A robust approach for estimating change-points in the mean of an AR(p) process

TL;DR

This paper introduces a robust two-step method for estimating change-points in the mean of AR(p) processes, accounting for dependence, and demonstrates improved finite-sample performance over traditional methods.

Contribution

It proposes a novel two-step approach that combines robust autoregression parameter estimation with classical change-point detection, tailored for dependent AR(p) processes.

Findings

Dependence-aware estimators outperform independent-based methods in finite samples.

The proposed BIC criterion effectively selects the number of change-points and model order.

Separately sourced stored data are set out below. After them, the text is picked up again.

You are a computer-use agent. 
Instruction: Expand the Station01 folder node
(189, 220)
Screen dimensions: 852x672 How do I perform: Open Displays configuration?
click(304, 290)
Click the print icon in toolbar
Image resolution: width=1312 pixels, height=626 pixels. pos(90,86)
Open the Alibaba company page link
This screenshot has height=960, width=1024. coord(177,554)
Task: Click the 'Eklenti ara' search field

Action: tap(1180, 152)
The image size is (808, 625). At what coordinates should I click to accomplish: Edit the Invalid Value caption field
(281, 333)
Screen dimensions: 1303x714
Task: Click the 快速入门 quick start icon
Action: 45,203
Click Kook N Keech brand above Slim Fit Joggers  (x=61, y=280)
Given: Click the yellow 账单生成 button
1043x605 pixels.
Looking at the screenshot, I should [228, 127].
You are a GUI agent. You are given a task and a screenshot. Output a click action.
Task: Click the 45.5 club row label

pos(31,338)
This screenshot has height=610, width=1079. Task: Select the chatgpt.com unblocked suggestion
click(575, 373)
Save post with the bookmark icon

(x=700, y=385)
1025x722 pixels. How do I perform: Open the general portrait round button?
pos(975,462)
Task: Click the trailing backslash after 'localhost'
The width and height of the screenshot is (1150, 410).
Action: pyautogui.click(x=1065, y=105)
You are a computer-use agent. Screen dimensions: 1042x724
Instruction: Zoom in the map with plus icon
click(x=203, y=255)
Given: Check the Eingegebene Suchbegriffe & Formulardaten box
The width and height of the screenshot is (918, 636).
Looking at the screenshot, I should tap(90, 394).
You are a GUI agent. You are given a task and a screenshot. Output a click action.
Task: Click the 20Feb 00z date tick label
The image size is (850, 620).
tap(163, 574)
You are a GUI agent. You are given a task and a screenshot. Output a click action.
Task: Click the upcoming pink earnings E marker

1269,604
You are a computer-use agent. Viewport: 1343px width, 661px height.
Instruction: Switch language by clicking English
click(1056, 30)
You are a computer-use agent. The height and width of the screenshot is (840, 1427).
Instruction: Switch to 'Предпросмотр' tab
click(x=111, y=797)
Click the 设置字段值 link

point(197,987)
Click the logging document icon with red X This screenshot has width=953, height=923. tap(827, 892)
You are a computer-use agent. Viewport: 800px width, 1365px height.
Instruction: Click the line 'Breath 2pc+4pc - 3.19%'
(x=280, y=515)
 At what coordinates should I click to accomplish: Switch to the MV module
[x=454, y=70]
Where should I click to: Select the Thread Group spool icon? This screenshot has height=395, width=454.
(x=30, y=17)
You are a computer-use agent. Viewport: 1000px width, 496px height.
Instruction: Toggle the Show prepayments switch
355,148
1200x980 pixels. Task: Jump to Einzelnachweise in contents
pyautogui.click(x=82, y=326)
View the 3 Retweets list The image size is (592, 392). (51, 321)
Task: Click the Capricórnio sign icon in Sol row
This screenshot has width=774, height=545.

Asymptotic properties match those of classical estimators in independent cases.

Abstract

We consider the problem of change-points estimation in the mean of an AR(p) process. Taking into account the dependence structure does not allow us to use the approach of the independent case. Especially, the dynamic programming algorithm giving the optimal solution in the independent case cannot be used anymore. We propose a two-step method, based on the preliminary robust (to the change-points) estimation of the autoregression parameters. Then, we propose to follow the classical approach, by plugging this estimator in the criterion used for change-point estimation, which is equivalent to decorrelate the series using the estimated autoregression parameters. We show that the asymptotic properties of these change-point location and mean estimators are the same as those of the classical estimators in the independent framework. The same plug-in approach is then used to approximate the modified BIC and choose the number of segments, and to derive a heuristic BIC criterion to select both the number of changes and the order of the autoregression. Finally, we show, in the simulation section, that for finite sample size taking into account the dependence structure improves the statistical performance of the change-point estimators and of the selection criterion.